## CONSIGNE 1
Répondez aux questions suivantes sur la critique du roman à l'aide de ce qu'elle indique.
(a) Quels prix le roman a-t-il obtenus ?
(b) Quel âge a Gilles, le petit frère de la narratrice ?
(c) Par quel mot la narratrice qualifie-t-elle sa mère ?
## CONSIGNE 2
Rédigez la suite de la critique du roman en reprenant juste après sa dernière phrase.

## TEXTE DU DOCUMENT
#####
CVT_La-vraie-vie_2224

"J'aurais aimé que quelqu'un, un adulte, me prenne par la main et me mette au lit. Replace les balises de mon existence. M'explique qu'il y aurait un lendemain à ce jour, puis un surlendemain, et que ma vie finirait par retrouver son visage. Que le sang et la terreur allait se diluer. Mais personne n'est venu".

Je suis assez embarrassée pour parler de ce roman qui a provoqué tant d'éloges autant sur la toile que chez les critiques professionnels et qui a même battu le record des ventes d'Amélie Nothomb en cette rentrée littéraire. Il a d'ailleurs obtenu le Prix Fnac et le Prix Renaudot des lycéens.

Vous avez compris que je ne partage pas l'enthousiasme général. En refermant le livre, je me suis demandée ce que l'auteure avait voulu faire, quel était le propos qui sous-tendait l'histoire.

Nous sommes dans une zone pavillonnaire ordinaire, dans une famille ô combien dysfonctionnelle. Un père tyran domestique cruel et sans limites. Quand il ne maltraite pas femme et enfants, il va chasser et ramène des trophées dont il a rempli une pièce de la maison, notamment une hyène qui aura son importance.

La narratrice, une fillette de 10 ans et son petit frère de 6 ans, Gilles, vivent au rythme des tabassages de leur mère, la peur au ventre en permanence. La mère ne réagit à peu près à rien, la narratrice la qualifie d'ailleurs d'amibe. Survient un accident qui va figer complètement la vie du petit garçon et en faire un mutique sombre et absent à lui-même.

La grande soeur va alors s'efforcer de tirer Gilles de cet état végétatif et veut lui redonner le sourire. Elle déploiera tous les moyens possibles pour y arriver, en rusant avec son père, redoutablement créatif quand il s'agit de faire du mal.
#####
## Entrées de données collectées
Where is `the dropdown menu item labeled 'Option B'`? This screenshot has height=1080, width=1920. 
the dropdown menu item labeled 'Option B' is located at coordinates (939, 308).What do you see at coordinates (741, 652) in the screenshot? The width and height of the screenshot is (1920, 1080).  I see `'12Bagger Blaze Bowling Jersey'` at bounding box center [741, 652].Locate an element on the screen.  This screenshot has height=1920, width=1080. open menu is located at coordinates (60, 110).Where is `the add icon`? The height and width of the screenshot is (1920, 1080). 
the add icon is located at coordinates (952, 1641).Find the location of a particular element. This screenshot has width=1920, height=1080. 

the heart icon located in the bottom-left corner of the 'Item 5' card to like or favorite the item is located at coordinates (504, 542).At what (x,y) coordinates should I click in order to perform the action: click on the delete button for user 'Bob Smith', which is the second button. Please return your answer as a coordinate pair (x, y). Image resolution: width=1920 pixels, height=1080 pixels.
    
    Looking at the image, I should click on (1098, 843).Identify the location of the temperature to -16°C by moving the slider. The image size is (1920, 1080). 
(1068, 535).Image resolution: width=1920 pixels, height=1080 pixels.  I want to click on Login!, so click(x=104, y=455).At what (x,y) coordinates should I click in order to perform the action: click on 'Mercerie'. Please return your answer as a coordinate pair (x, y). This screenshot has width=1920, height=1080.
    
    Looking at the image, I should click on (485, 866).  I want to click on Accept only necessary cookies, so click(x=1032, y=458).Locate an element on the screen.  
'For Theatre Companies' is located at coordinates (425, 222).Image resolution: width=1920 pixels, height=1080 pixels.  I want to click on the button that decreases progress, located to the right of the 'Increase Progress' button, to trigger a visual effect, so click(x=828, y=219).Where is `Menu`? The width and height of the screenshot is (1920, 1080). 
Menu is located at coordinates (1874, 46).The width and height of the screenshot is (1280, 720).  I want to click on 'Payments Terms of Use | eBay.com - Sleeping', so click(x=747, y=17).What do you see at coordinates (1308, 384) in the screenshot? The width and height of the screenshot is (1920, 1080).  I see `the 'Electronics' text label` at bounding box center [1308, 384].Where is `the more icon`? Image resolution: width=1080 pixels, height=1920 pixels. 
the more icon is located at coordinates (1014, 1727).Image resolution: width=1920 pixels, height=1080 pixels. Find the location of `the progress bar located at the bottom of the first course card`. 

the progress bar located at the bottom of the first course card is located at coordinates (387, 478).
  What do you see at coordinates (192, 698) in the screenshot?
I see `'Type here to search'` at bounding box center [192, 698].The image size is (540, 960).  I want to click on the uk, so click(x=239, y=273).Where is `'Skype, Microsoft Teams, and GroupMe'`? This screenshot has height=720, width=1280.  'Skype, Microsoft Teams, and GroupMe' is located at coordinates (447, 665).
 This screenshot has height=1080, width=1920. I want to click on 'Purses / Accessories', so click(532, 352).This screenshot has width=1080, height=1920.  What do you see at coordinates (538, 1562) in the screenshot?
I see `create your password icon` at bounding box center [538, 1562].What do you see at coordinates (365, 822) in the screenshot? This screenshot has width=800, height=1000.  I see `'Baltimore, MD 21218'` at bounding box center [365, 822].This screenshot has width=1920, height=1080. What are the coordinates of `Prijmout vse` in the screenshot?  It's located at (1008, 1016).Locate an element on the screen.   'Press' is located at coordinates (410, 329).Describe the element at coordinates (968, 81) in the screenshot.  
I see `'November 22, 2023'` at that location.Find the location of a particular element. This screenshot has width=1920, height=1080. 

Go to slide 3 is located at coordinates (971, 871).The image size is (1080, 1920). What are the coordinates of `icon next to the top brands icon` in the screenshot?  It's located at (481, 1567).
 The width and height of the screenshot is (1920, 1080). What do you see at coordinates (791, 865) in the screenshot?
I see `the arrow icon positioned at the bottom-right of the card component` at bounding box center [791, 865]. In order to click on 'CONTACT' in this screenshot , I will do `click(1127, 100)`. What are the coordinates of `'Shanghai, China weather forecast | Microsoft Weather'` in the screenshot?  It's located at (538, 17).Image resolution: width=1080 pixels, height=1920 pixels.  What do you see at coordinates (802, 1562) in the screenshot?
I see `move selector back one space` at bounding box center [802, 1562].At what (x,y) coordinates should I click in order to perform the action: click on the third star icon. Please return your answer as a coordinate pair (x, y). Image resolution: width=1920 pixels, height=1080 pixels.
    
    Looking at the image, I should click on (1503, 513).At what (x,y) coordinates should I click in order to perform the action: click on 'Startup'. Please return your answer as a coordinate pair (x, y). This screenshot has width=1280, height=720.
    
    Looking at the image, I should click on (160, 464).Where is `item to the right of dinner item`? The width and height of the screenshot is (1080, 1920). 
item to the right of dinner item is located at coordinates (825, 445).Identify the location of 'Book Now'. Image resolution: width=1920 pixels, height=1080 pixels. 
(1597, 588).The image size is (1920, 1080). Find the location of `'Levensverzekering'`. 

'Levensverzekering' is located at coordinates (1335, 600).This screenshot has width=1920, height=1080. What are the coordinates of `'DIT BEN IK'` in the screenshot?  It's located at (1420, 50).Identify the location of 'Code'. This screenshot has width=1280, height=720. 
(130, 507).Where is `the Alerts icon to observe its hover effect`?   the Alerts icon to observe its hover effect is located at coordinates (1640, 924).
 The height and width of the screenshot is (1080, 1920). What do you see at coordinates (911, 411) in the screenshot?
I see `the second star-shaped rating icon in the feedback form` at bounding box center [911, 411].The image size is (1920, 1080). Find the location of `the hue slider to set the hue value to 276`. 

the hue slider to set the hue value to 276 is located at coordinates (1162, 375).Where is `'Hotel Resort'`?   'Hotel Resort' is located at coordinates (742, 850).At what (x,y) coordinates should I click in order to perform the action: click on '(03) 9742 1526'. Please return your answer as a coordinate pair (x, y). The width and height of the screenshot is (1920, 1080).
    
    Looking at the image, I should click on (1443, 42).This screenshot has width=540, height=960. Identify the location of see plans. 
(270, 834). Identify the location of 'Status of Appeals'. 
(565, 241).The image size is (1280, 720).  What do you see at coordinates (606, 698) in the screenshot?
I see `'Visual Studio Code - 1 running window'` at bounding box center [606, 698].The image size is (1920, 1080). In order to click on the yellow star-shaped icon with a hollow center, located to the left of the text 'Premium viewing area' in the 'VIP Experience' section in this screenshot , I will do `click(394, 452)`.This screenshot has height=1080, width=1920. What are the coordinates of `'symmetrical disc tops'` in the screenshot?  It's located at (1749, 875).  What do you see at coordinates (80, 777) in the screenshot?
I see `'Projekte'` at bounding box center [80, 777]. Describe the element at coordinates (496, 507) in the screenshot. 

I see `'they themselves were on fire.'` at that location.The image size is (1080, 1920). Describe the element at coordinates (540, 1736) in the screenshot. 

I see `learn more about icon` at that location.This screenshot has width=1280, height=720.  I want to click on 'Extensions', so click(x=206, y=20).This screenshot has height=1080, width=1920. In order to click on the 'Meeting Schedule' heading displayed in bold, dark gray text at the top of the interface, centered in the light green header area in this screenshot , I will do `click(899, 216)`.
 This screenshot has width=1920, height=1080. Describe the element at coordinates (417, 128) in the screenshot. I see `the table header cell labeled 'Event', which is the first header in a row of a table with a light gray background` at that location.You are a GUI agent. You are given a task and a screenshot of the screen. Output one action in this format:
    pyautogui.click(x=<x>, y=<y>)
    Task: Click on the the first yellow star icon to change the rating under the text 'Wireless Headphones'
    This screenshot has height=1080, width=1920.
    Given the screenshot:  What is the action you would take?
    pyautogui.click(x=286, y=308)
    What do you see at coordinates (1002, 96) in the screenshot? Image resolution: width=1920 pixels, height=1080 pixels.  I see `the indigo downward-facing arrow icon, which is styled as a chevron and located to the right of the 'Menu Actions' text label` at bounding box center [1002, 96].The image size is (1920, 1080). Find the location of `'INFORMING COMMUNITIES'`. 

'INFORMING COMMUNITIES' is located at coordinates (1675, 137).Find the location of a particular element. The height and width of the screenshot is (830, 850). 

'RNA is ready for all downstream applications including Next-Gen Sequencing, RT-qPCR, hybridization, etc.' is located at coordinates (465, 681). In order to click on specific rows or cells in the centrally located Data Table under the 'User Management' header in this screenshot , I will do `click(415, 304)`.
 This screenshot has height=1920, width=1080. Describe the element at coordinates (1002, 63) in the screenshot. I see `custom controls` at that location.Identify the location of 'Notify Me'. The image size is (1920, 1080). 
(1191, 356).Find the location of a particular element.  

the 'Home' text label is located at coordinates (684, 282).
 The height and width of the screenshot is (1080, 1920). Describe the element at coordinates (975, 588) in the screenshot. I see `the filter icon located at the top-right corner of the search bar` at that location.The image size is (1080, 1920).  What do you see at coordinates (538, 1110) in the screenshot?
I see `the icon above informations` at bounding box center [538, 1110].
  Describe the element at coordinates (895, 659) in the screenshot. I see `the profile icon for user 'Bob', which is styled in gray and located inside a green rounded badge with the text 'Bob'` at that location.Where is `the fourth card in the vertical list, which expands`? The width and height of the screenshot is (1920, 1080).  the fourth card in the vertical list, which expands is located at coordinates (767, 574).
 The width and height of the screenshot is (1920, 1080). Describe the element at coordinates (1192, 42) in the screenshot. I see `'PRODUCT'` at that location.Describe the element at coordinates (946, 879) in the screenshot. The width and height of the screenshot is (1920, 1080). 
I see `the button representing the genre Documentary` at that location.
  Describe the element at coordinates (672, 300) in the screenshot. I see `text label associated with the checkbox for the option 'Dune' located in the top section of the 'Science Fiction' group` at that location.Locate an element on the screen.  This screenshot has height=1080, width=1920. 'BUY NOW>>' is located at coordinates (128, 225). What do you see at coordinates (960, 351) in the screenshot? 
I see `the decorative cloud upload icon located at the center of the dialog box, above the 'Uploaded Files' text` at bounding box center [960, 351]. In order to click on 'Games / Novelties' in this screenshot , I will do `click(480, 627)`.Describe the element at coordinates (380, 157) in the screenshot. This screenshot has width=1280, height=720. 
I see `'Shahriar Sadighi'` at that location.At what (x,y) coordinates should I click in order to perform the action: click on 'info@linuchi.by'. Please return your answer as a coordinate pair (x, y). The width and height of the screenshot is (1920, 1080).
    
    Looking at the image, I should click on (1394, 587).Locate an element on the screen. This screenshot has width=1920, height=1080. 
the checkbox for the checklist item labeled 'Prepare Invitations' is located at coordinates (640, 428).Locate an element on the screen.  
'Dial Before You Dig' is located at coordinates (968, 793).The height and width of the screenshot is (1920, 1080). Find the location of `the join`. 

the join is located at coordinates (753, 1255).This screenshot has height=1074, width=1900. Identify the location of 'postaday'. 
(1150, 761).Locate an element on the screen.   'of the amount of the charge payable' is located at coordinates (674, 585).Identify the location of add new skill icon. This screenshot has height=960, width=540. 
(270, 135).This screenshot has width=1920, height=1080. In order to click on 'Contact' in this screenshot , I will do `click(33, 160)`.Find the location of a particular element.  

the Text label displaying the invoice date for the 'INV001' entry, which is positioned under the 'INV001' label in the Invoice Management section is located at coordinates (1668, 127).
#####
## ZONE DE RÉPONSE 1
(a) Le Prix Fnac et le Prix Renaudot des lycéens.
(b) Il a 6 ans.
(c) Elle la qualifie d'amibe.

## ZONE DE RÉPONSE 2
Je dois d'abord reconnaître que j'ai lu ce livre rapidement, il est addictif, au début je me suis attachée à la gamine confrontée à des problèmes très au-dessus de son âge. Tout ce qui a trait au sadisme du père est très bien décrit, ainsi que les sentiments des gamins qui se débrouillent comme ils peuvent avec deux parents aussi défaillants. Mais les invraisemblances sont arrivées et j'ai décroché, d'autant plus que je n'ai trouvé aucun personnage vraiment attachant (désolée ..).

Je n'ai pas compris par exemple, le choc subi par Gilles, alors que par ailleurs, les dégâts psychologiques infligés par le père jour après jour sont largement aussi traumatisants. Etait-il nécessaire d'ajouter un élément extérieur ? Je ne peux pas en dire beaucoup plus, j'en révèlerai trop pour ceux qui ne l'ont pas encore lu. J'ai souvent senti la plume de l'adulte derrière les propos de la la jeune ado. J'ai ouvert de grands yeux au moment du dénouement, à cause essentiellement de l'attitude de la mère. "Tout est bien qui finit bien" quelque part, ce qui m'a laissée très sceptique.

C'est le genre de roman dont il faudrait débattre de vive voix pour entrer dans les nuances, mais il me laisse une impression de malaise diffus.